While the maybe-MacBook Air/maybe-not machine's specs have been all over the map, the anticipated thinning of the frame and the lightening of its heft likely will come from ditching a traditional hard drive — and probably a built-in optical drive as well — and replacing it with a flash memory-based device. Forrester's Golvin said the move made sense. "Apple gets the best price on flash [memory] of anybody, thanks to the quantities they buy for the iPod," he said. "Whether it happens now or not, I would think Apple would be the company to do this."

Other than Jobs holding a new laptop aloft, the most probable announcement, said the three analysts, will be one or more changes to Apple TV, the slow-selling music- and movie-streaming box.

"The next most likely is Apple TV," argued Golvin. "There are some natural evolutionary steps that would make it a more attractive product." Among them, he said, would be an integrated television tuner to turn the device into a digital video recorder and the ability to take a cable card, especially a two-way cable card, to transform it into a true set-top box.

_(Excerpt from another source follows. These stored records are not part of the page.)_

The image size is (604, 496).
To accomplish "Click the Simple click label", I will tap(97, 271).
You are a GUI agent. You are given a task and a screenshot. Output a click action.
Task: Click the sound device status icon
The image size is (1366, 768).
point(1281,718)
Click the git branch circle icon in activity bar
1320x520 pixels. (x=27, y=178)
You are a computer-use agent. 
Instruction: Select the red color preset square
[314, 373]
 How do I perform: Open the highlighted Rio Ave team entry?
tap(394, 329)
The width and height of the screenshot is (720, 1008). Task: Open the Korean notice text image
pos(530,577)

"They have to do something about Apple TV, because it's just sitting there like a lump," said Gottheil, who took a more conservative approach and pegged the probable change as new movie rentals from iTunes that can be downloaded to the Apple TV.

Munster saw that bet and anted up. "There will be some improvement in the [Apple TV] software, with movie rentals and more capacity at a lower price," he said. "Apple will want to make a statement of some sort on the Apple TV. But we won't see Blu-ray support."

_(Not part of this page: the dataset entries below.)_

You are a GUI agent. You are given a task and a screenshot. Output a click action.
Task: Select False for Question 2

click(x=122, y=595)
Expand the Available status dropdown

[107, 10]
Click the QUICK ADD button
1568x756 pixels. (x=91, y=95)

After checking off a lighter laptop and Apple TV modifications, the analysts, like most who have tried to read Apple's tea leaves, spread their bets.

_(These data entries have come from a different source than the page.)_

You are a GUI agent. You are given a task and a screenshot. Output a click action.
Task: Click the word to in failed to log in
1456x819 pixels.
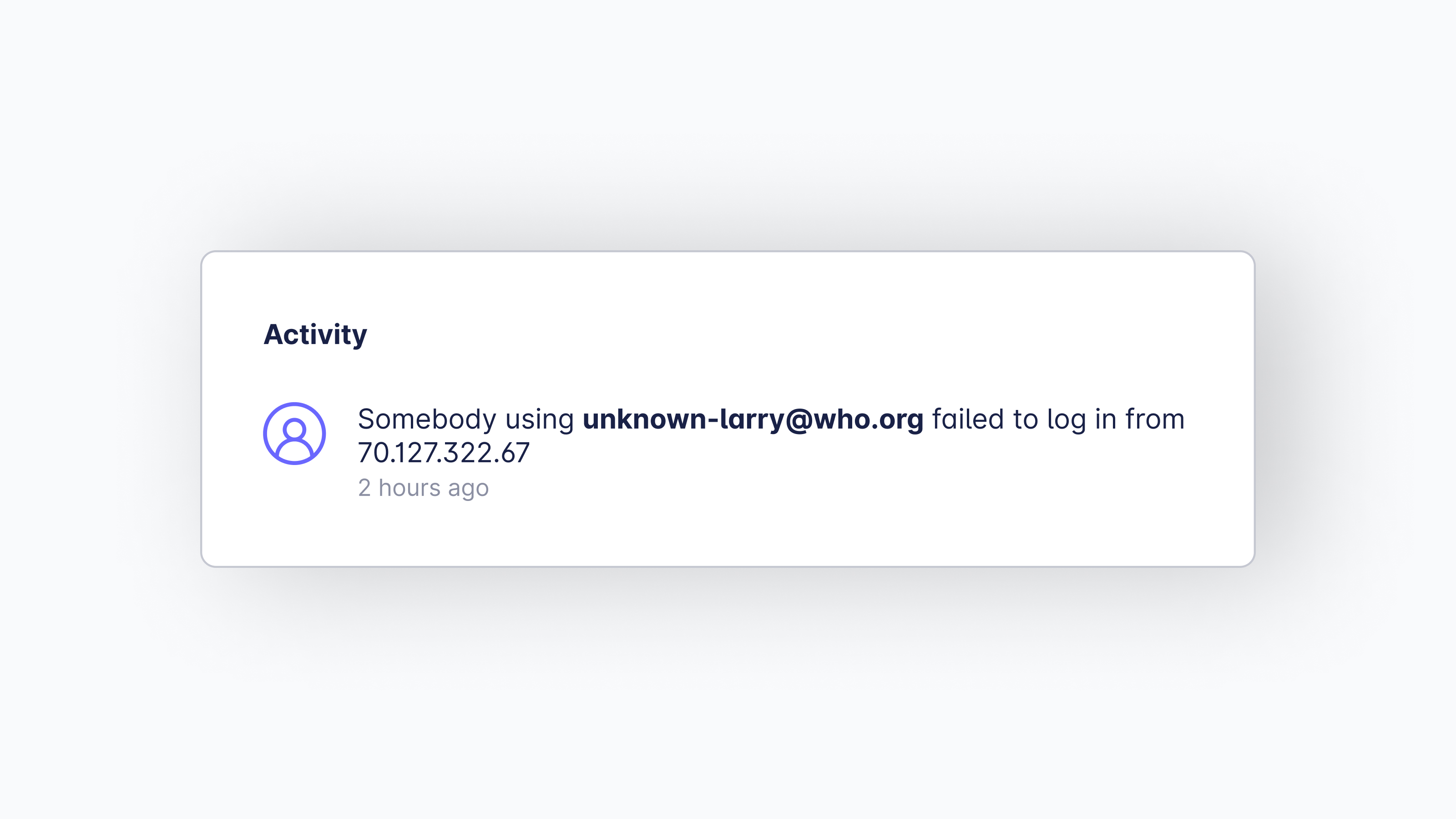tap(1025, 420)
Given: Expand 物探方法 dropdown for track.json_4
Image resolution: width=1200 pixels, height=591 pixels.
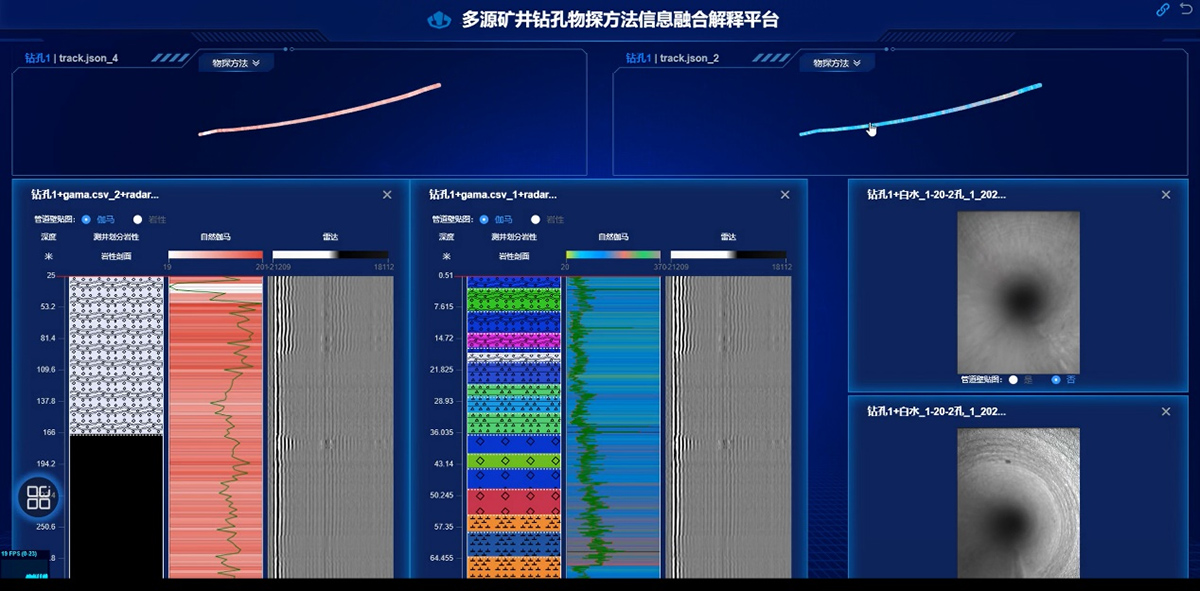Looking at the screenshot, I should point(236,63).
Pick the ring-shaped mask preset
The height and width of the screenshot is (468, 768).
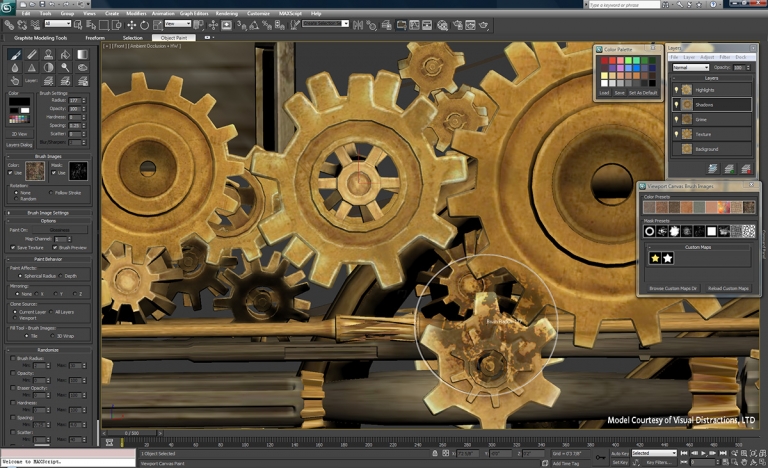coord(649,231)
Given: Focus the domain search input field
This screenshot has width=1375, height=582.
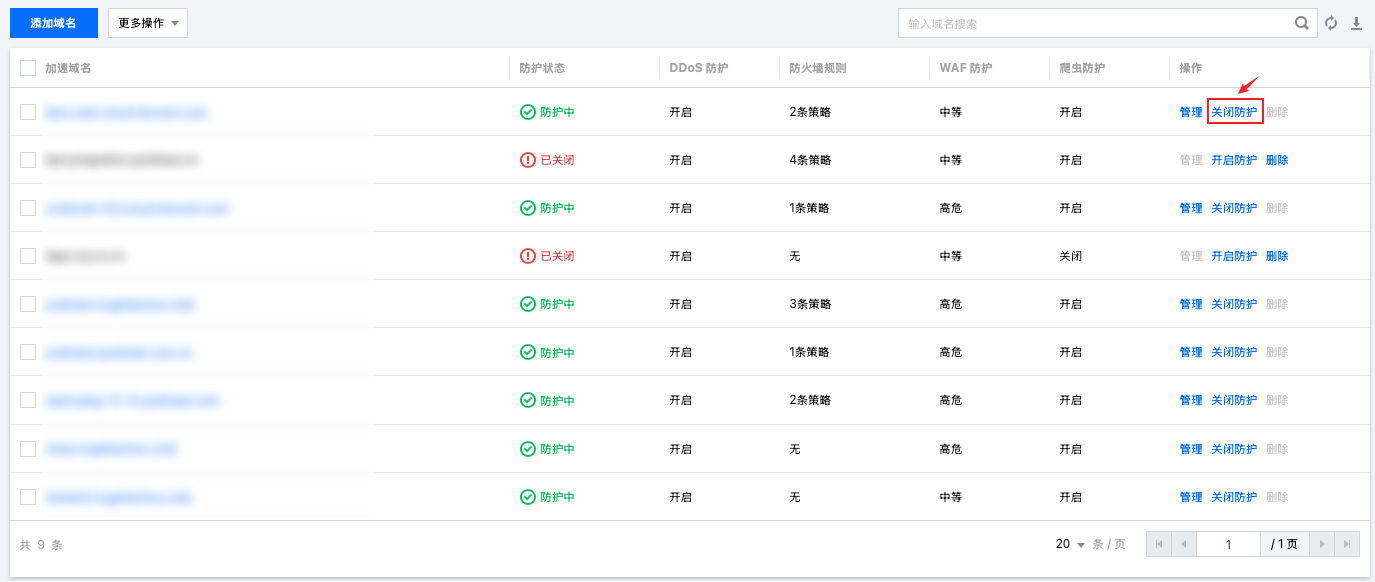Looking at the screenshot, I should tap(1095, 23).
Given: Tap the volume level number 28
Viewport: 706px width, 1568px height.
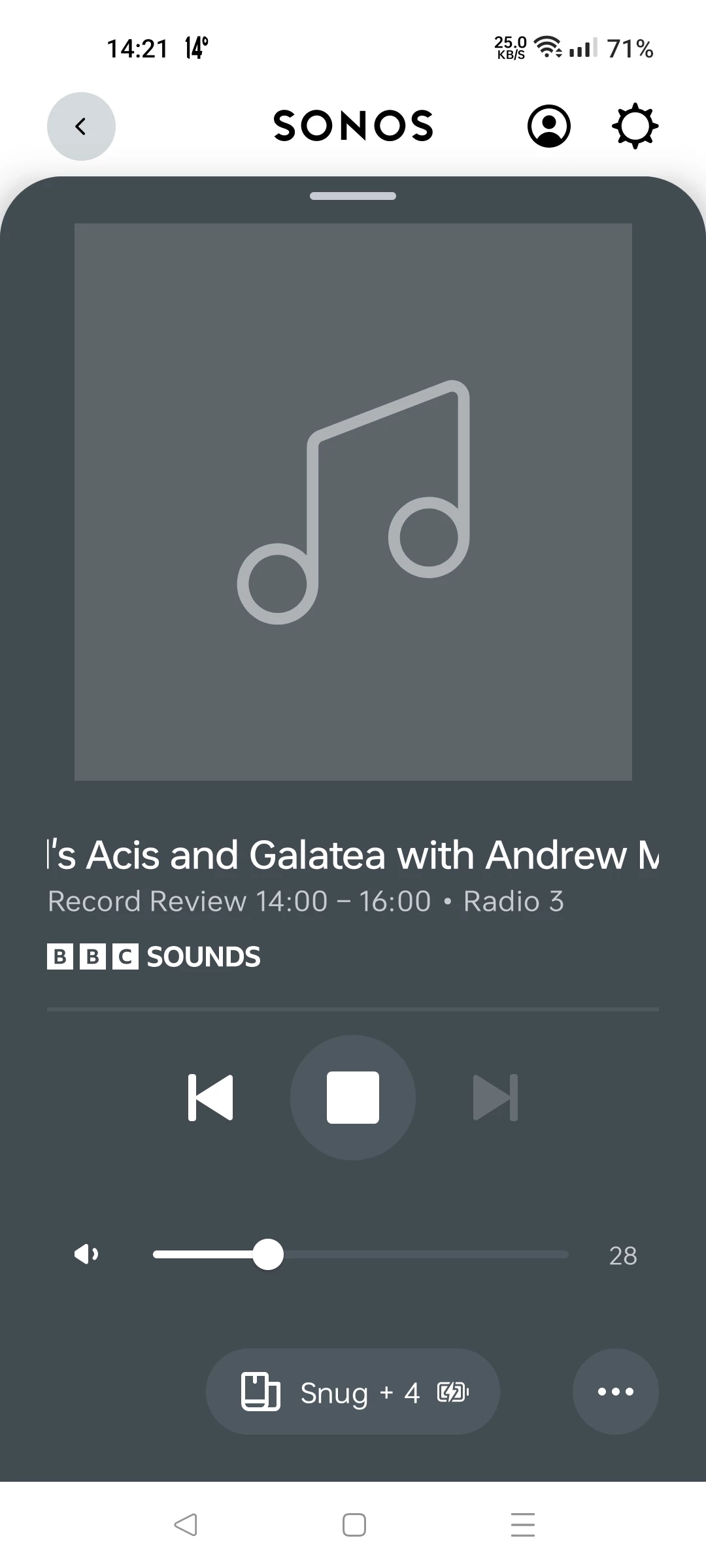Looking at the screenshot, I should pos(622,1256).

Gottheil, for example, thought the time was right for Apple to make a Microsoft-esque move, and introduce a home server. "Time Machine [the backup and restore tool in Leopard] is a nice piece of software, but there are a lot of other things you could pack into a home server. Apple should be heading in that direction."

Or at least into the cloud, Gottheil continued. "One thing Apple could do is offer some kind of online long-term backup," Gottheil said. "It's kind of dull, but they need to do something to recognize the fundamental sea change that broadband connectivity has made to personal computing."

Golvin saw a design revamp of the MacBook Pro line as a possibility. "It hasn't been refreshed in a while," he said, adding that he was talking about more than just a bump in processor speed, something Apple does regularly but rarely at major events such as Macworld.

Munster, on the other hand, put his money on something that wouldn't happen Tuesday: any major news about the iPhone, which dominated 2007's Macworld. "A 3G iPhone won't come until June," Munster said, citing sources among suppliers in Hong Kong.

Munster was convinced that Tuesday will bring a different kind of Macworld than last year's paen to the iPhone. "Apple announced [Mac Pro] desktops this week, and those are great," he said, "but 2008 is the year of the portable, and that's what Macworld will be all about."